POST vs. GET this is obvious, but make sure you're using the same HTTP method that a real browser does.
form fields (esp. hidden ones!) I'm sure you're doing this already, but make sure to send all form fields that a real browser does, not just the visible fields. make sure fields are HTML-encoded properly.
HTTP headers. you already checked this, but it may make sense to check again just to make sure the (non-cookie) headers are identical. I always start with the exact same headers and then start pulling out headers one by one, and only keep the ones that cause the request to fail or return bogus data. this approach simplifies your scraping code.
redirects. These can either come from the server, or from client script (e.g. "if user doesn't have flash plug-in loaded, redirect to a non-flash page"). See WebRequest: How to find a postal code using a WebRequest against this ContentType="application/xhtml+xml, text/xml, text/html; charset=utf-8"? for a crazy example of how redirection can trip up a screen-scraper. Note that if you're using .NET for scraping, you'll need to use HttpWebRequest (not WebClient) for redirect-dependent scraping, because by default WebClient doesn't provide a way for your code to attach cookies and headers to the second (post-redirect) request. See the thread above for more details.

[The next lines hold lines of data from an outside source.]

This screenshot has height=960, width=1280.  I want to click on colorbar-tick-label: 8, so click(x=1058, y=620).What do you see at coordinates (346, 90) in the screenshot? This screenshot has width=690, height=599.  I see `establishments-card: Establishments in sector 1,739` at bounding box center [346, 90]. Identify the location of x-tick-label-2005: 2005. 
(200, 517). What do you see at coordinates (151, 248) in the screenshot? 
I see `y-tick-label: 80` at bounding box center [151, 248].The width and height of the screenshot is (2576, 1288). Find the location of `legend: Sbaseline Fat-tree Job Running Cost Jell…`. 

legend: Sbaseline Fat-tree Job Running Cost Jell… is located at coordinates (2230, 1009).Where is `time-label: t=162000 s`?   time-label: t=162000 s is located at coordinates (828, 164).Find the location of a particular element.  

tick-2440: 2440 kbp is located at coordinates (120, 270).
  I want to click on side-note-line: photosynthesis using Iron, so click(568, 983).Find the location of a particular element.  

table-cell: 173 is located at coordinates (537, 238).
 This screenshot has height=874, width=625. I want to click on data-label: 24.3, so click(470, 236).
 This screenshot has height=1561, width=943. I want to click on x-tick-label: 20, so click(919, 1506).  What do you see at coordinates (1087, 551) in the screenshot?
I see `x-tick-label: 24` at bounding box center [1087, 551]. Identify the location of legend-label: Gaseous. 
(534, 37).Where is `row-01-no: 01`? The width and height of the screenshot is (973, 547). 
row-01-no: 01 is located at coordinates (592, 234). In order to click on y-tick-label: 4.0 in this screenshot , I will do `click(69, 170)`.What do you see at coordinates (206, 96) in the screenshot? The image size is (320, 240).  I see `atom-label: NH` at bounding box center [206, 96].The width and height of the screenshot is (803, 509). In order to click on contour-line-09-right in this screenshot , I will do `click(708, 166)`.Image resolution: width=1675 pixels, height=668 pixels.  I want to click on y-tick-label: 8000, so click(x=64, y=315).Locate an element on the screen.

sub-requests (frames, ajax, flash, etc.) - often, page elements (not the main HTTP requests) will end up fetching the data you want to scrape. you'll be able to figure this out by looking which HTTP response contains the text you want, and then working backwards until you find what on the page is actually making the request for that content. A few sites do really crazy things in sub-requests, like requesting compressed or encrypted text via ajax, and then using client-side script to decrypt it. if this is the case, you'll need to do a bit more work like reverse-engineering what the client script is doing.
ordering - this one is obvious: make HTTP requests in the same order that a browser client does. that doesn't mean you need to make every request (e.g. images). Typically you only need to make the requests which return text/html content type, unless the data you want is not in the HTML and is in an ajax/flash/etc. request.
(Interestingly when I view the source for the whole page I do not see the text, within HTML, that I want to see. Could this be related?)
This usually means that the discrepancy is caused by some DOM manipulations via javascript after the page has loaded. Try turning off javascript and see what it looks like.